The increase in median first-time homebuyer age from 29 to 33 over a 40-year period is not drastic, so there doesn’t seem to be much of an issue between 1981 and 2021. The median age was 32 for most surveys between 1993 and 2006, and it actually declined to 30 during the Great Recession and immediately after.

But, according to the NAR surveys, the median age increased from 33 in 2021 to 36 in 2022, 35 in 2023, and 38 in 2024. Aside from the fact that home prices rapidly spiked between 2021 and 2023, the drastic and unprecedented increase in the median first-time homebuyer age is worth investigating. It is of particular importance to have correct numbers in an era where many are painting a narrative of a housing “crisis” that must be targeted with ever more government interventions in the housing market, whether through building subsidies, grants, or other means.

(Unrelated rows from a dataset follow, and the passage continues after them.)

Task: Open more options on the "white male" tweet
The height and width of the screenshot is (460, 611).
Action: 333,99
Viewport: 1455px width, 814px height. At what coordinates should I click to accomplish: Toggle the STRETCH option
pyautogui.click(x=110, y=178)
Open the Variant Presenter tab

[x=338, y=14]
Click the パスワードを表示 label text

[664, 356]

For starters, it is worth comparing the NAR survey results with other estimates. For instance, the Census Bureau’s American Housing Survey (AHS) provides data on housing, including whether the respondent is a first-time homebuyer and their age.

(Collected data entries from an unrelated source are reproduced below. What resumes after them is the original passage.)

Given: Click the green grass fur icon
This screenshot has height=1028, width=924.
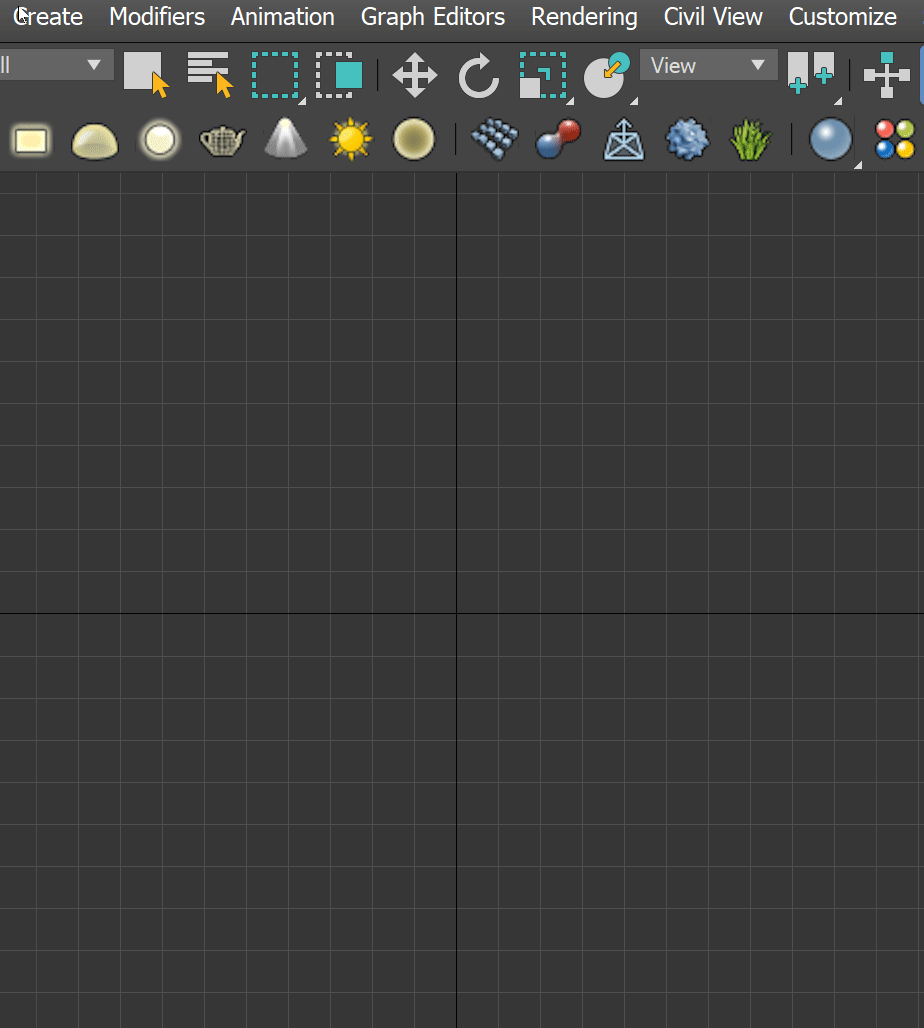Looking at the screenshot, I should (750, 140).
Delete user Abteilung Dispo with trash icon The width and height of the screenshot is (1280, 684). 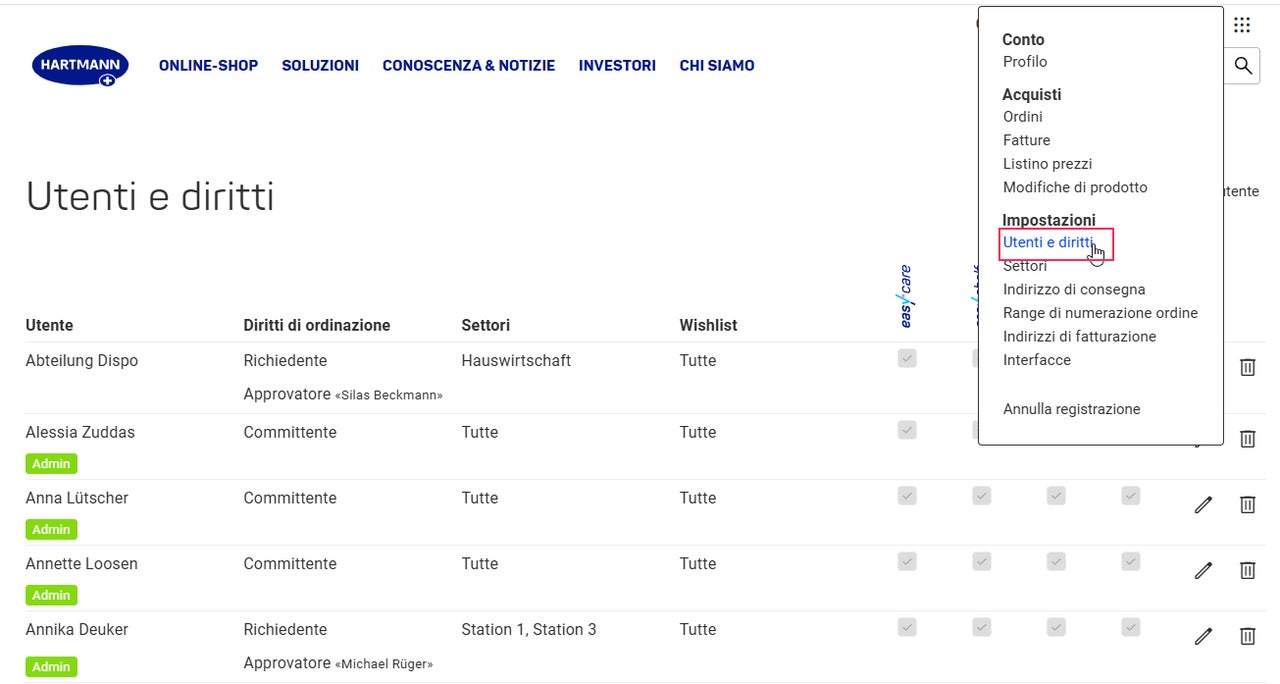[1247, 367]
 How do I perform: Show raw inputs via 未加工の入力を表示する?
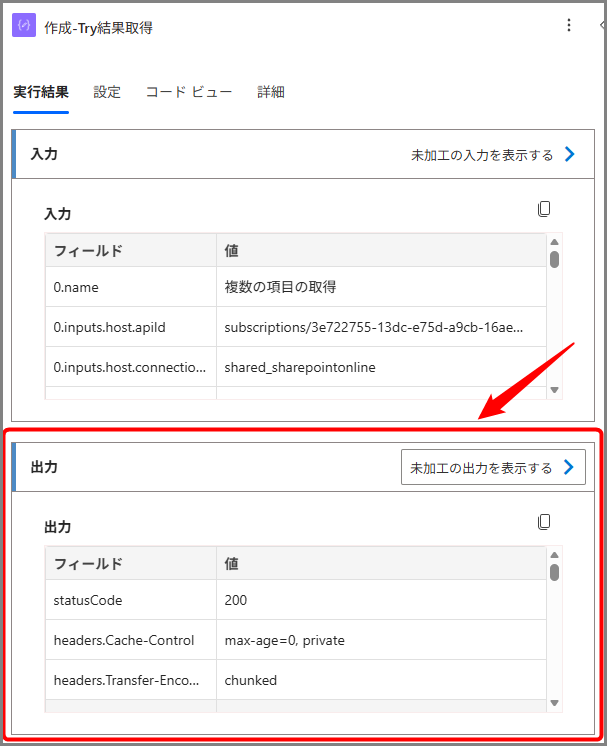(x=482, y=155)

Interestingly, the AHS data (most recently available in 2023) closely track the NAR data for most of the previous 25 years. However, a notable divergence occurs in 2022, when the NAR data report an increase to age 36, and the AHS remained steady at 33. (See Figure 1.)

This divergence begs the question: which median age estimate is closer to the truth? Did the median first-time homebuyer age increase dramatically, or did it stay approximately the same? It is difficult to know for sure, but we can compare these results to age cohort data calculated by the American Enterprise Institute’s Housing Center.

Using HMDA and Agency MBS data, the AEI Housing Center has calculated the percentage breakdown of first-time homebuyers by age group. Data are available from 2018 to 2024, and unlike the AHS and NAR estimates, these figures are not subject to survey response bias since they consist of anonymized loan-level data. (See Table 1.)

The data are mostly unchanging over the period. While the share of first-time homebuyers between the ages of 25 and 34 shrank by 1.2 percentage points over the period, the share of those under 25 increased by 1.4 percentage points. The median value is within the 25–34 age bracket the entire time, since over half of first-time homebuyers are below the age of 34 in every single year. (See figure 2.)

The consistency of the figures during this period casts doubt on the drastic increase in 2022 indicated by NAR data. Taken together, these data suggest caution in treating the NAR figures as definitive and raise doubts that the typical first-time buyer age is suddenly approaching 40.

Regardless, policymakers should not overreact to a possible increase in the median first-time home buyer age. Americans are going to college in increasing numbers and entering the workforce later as a result. They are having fewer children and doing so later in life, potentially reducing the demand for homeownership for young families with children. These trends, seen internationally, do not constitute a crisis, nor do they warrant increased government intervention in housing.

The authors would like to thank Tobias Peter and Sissi Li of the American Enterprise Institute’s Housing Center for their invaluable data contribution.